And, since warm ocean waters that bring rain are moving farther north up the Pacific, While Oregon and Washington and Alaska will get rain, the jet stream is set to extend drought-like conditions to much of the southwest.
It could get so bad that there's now a very real possibility that devastating drought conditions will soon cover everywhere from Texas to California.
Warmer ocean waters, like those that absorbed the record Kelvin ocean heat wave, and the drought-like conditions they're helping to influence, are a direct consequence of climate change and global warming.
According to NOAA, global ocean temperatures were the highest ever measured for June, and the global sea surface temperature anomaly, which is the difference in sea surface temperature from its historical average, was the highest in history.
In a press release, NOAA wrote that, "For the ocean, the June global sea surface temperature was record warm, at 0.64 C (1.15 F) above the 20th century average of 16.4 C (61.5 F). This marks the first time that the monthly global ocean temperature anomaly was higher than 0.60 C (1.08 F) and surpasses the previous all-time record for any month by 0.05 C (0.09 F)."

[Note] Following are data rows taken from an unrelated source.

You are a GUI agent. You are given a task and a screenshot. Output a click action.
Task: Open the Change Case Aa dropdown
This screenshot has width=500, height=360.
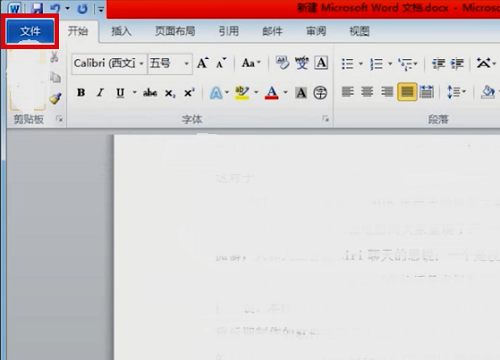(251, 63)
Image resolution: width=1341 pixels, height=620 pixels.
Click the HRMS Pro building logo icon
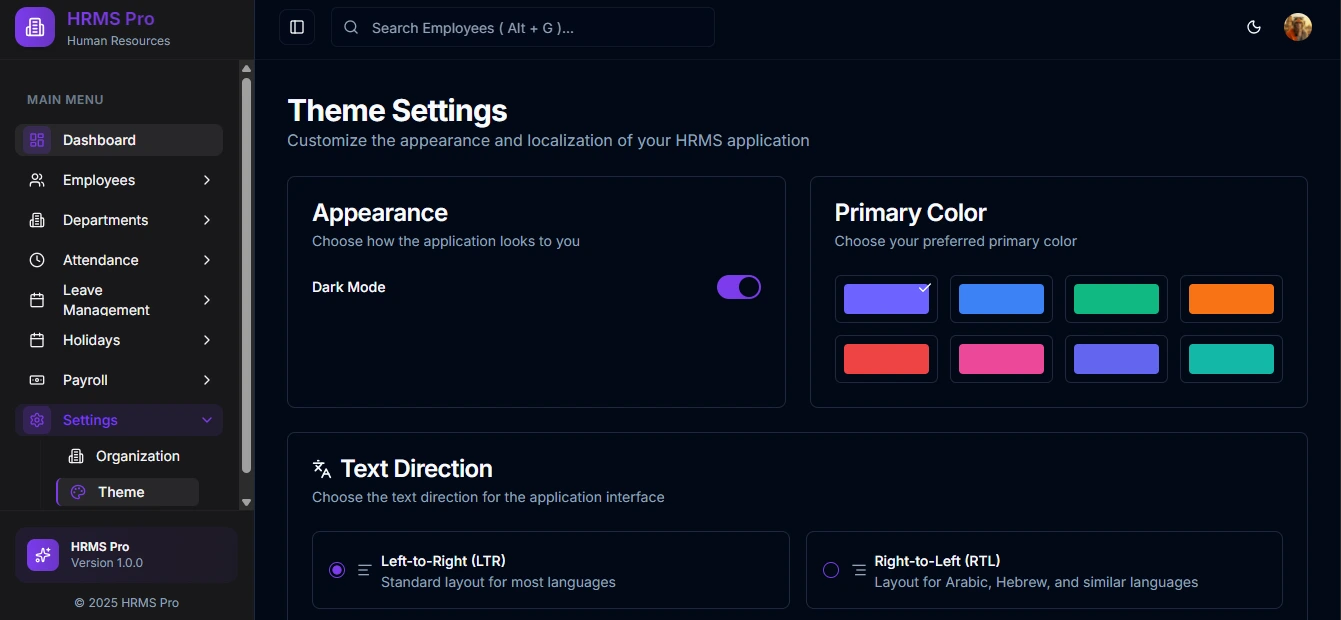point(35,27)
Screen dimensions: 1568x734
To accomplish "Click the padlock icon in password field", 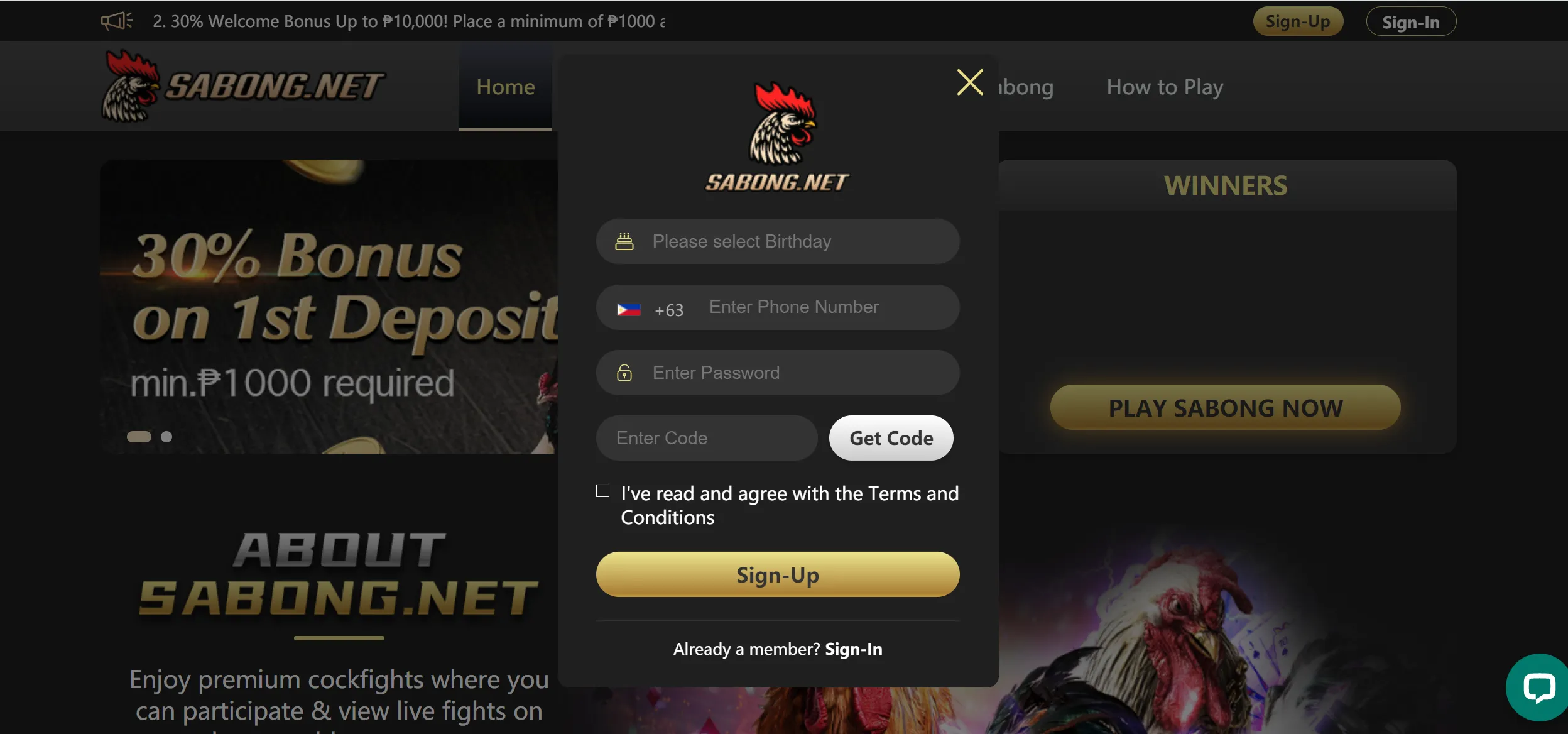I will (624, 372).
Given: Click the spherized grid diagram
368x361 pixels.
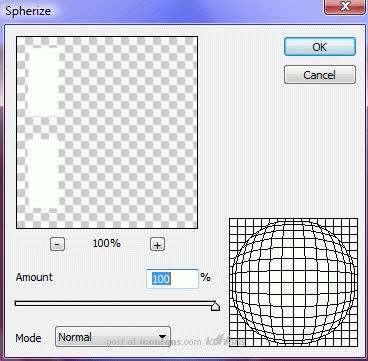Looking at the screenshot, I should point(293,282).
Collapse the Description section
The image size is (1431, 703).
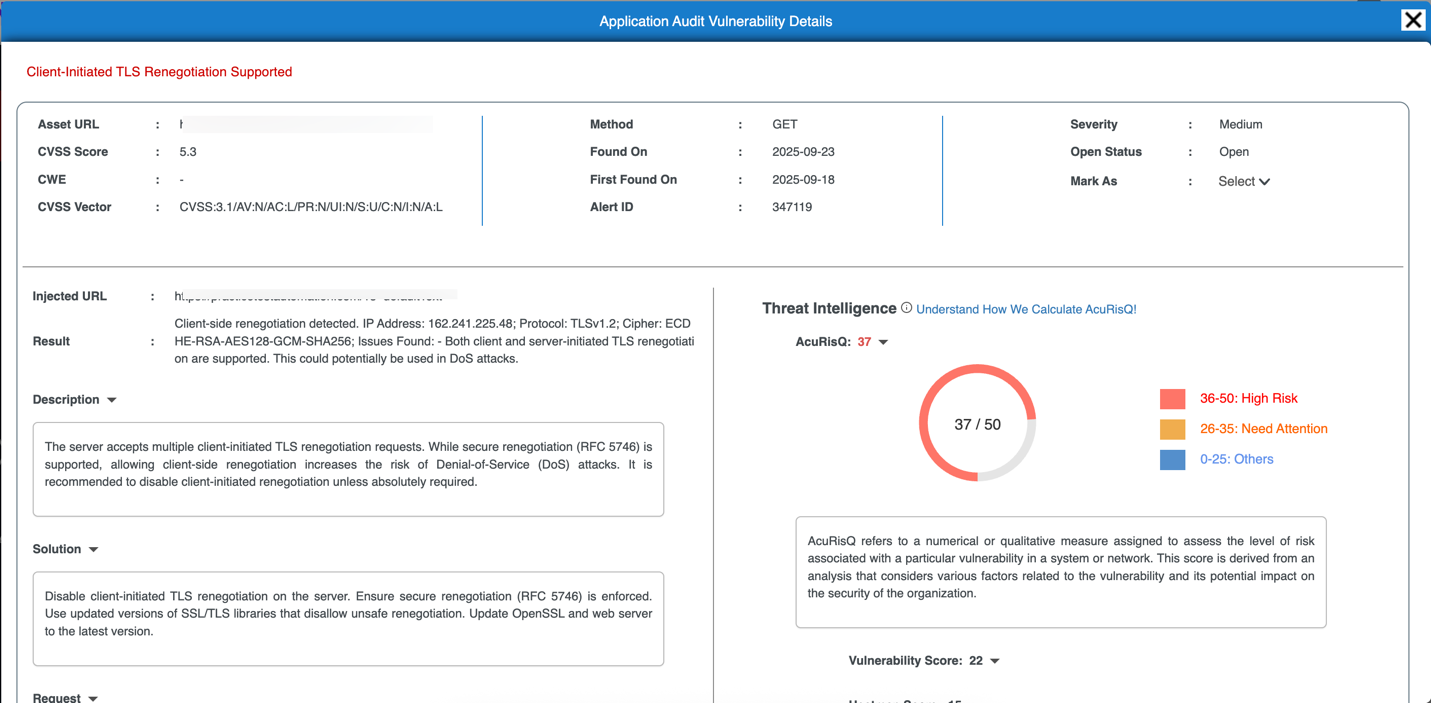pyautogui.click(x=110, y=399)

Because of climate change and global warming, our oceans are getting warmer and warmer, shattering previous temperatures records on what seems like a daily basis.

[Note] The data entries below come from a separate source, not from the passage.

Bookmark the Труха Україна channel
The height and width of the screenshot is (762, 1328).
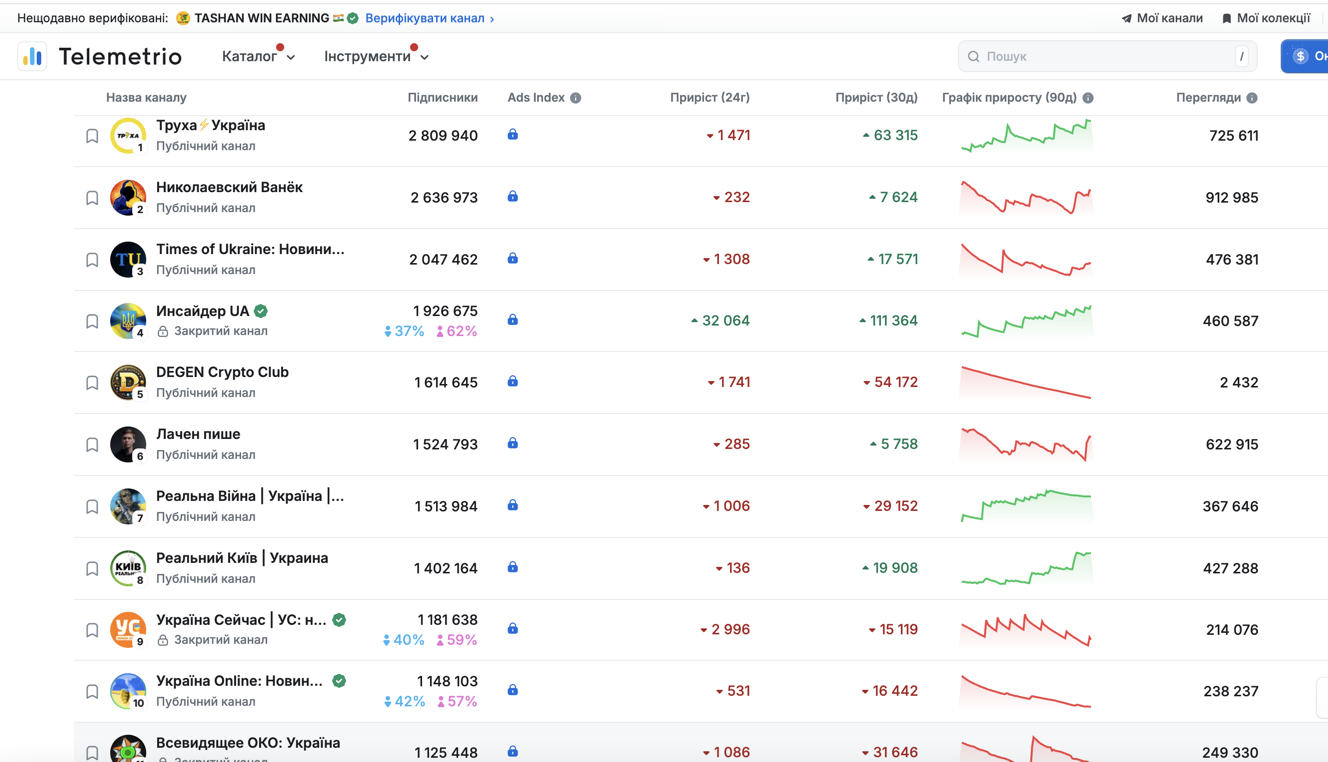click(92, 136)
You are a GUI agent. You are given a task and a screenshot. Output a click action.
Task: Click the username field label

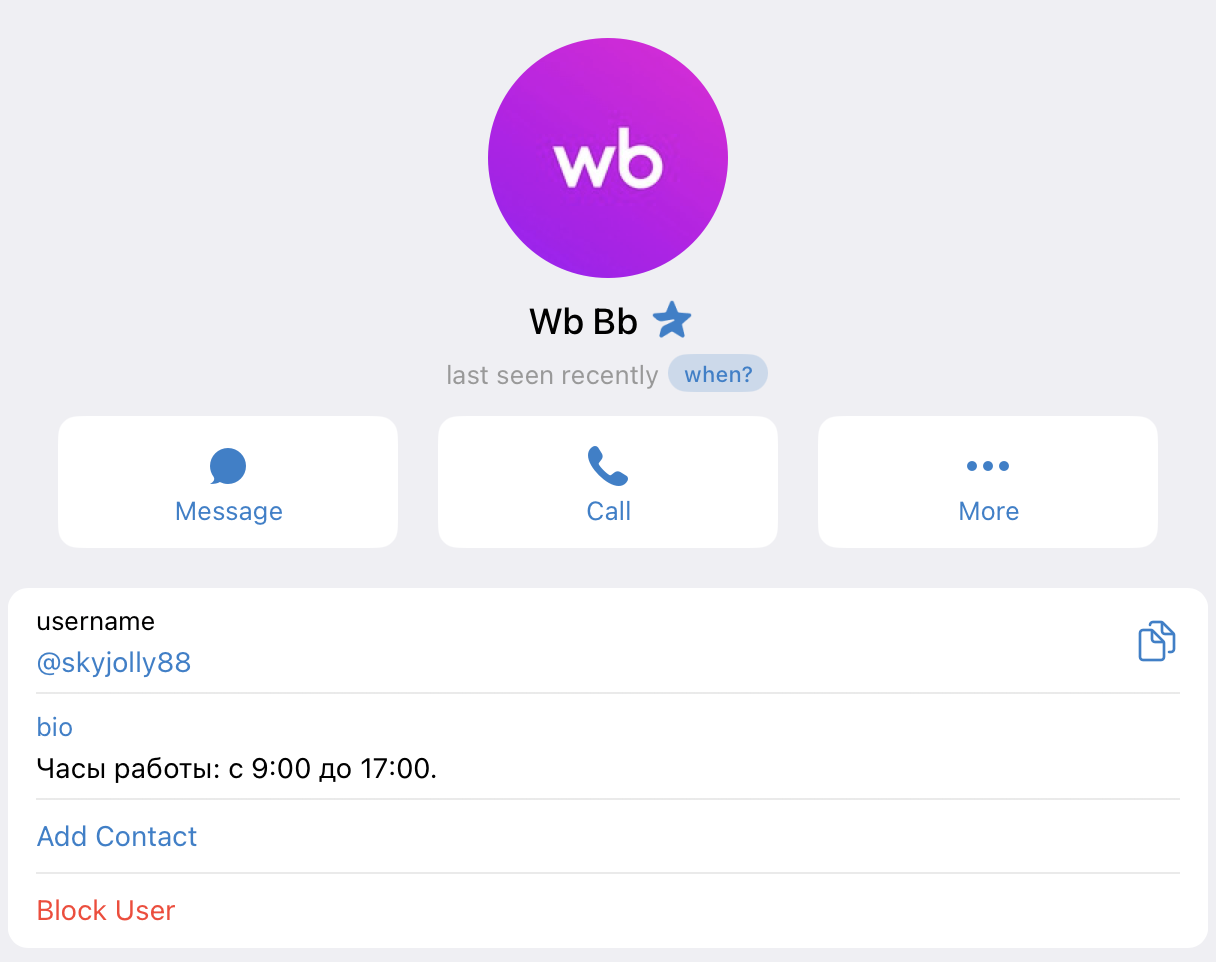[95, 621]
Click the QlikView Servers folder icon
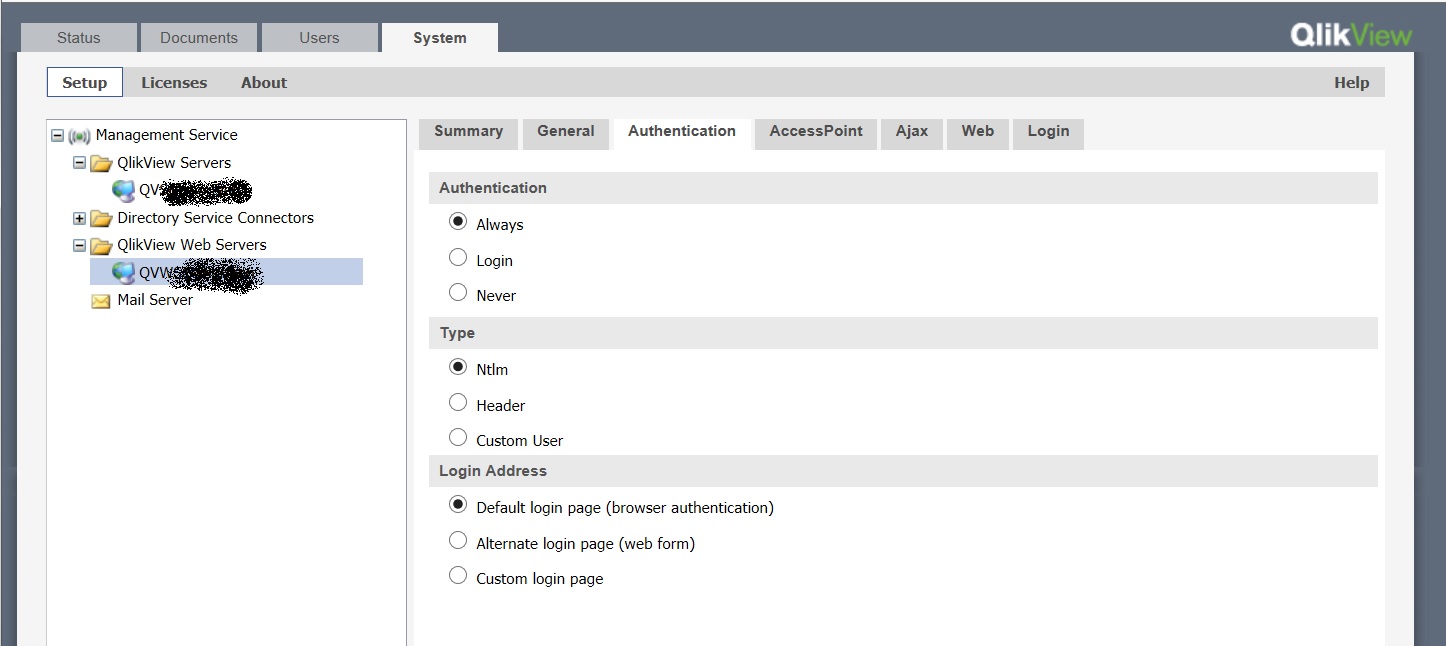 tap(101, 163)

And as our oceans continue to warm, we'll have more severe forms of weather, like the historic drought that has engulfed California.
As George Birchard points out over at Daily Kos, if our oceans continue to warm at the rates that we're seeing today, "This could be a pattern that reinforces itself leading to drought patterns not seen since the ancient Pueblo people in the southwest were forced to migrate after decades of continuous drought."
The stakes have never been higher.
Unless we start taking the actions that are needed to curb climate change right now, California and the rest of the American southwest may soon look more like the Sahara than one of the most populous regions in the U.S.